Transition nightmare. When I finally got the all clear to move to the ward, I thought it was the greatest day of my life…I was so very wrong. In the space of 10 minutes, I went from having a nurse by my bed 24 hours a day and wired to “Starship Enterprise” in the form of advanced monitoring equipment, to a private room with no one except me and one small heart rate monitor. I was terrified, isolated and endured tremendous anxiety worrying whether the ward nurses would respond quickly enough in the event I deteriorated. In a very short period of time, my level of care had significantly declined, yet my condition had not significantly improved. An easier transition from ICU to the ward would have done wonders for my mental health. My suggestion, particularly for long-stay ICU patients, is to consider an ICU nurse visiting the newly transferred patient in the ward every couple of hours for the first day or two.
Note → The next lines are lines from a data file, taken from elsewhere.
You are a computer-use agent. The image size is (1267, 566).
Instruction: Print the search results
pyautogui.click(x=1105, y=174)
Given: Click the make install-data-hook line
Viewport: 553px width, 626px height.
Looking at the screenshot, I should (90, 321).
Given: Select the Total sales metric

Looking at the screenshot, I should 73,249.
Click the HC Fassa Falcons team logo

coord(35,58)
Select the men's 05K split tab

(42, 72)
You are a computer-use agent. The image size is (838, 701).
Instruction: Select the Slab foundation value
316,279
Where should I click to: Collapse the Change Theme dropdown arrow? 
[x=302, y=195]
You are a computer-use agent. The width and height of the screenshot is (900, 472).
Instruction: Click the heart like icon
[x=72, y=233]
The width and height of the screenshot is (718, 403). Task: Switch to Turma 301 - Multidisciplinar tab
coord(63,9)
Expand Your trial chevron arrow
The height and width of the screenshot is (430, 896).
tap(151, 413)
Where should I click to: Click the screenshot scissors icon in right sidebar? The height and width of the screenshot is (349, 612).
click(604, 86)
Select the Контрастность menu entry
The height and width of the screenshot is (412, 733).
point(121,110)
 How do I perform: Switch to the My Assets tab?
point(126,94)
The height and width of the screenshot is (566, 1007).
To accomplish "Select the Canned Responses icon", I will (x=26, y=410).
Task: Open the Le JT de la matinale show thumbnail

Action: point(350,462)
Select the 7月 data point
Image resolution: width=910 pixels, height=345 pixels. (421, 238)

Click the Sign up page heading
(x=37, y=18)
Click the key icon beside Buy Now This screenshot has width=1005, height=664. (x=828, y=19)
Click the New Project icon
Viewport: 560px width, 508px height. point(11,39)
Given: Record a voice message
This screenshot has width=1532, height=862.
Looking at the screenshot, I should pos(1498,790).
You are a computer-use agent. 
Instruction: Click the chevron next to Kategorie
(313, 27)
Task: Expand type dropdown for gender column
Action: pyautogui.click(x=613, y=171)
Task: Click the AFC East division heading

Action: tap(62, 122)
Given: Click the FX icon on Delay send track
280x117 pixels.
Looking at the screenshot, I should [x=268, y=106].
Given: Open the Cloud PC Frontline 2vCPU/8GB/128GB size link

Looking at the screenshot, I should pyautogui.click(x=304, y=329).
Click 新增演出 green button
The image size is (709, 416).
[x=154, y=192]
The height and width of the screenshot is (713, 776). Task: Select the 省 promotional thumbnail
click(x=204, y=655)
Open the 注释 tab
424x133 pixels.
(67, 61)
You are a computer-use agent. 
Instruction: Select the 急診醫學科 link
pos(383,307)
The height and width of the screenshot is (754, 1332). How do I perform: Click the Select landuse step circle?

Intensive care played a crucial role in saving my life, for which I will always be indebted to those dedicated medical and nursing folk who cared for me. Thanks to them, I have a second chance at life. My sincere hope is that, by sharing my story of the gruelling journey I underwent as an ICU patient, ICU teams may reconsider the way they treat patients, with the goal being to reduce, if not eliminate, the burden of fear, discomfort and misunderstanding continually faced by an ICU patient.

“Time is not the great teacher. Experience is. A man may live a whole life, but if he never leaves his home to experience that life, he dies knowing nothing. A mere child who has suffered and lived can be the wiser of the two.”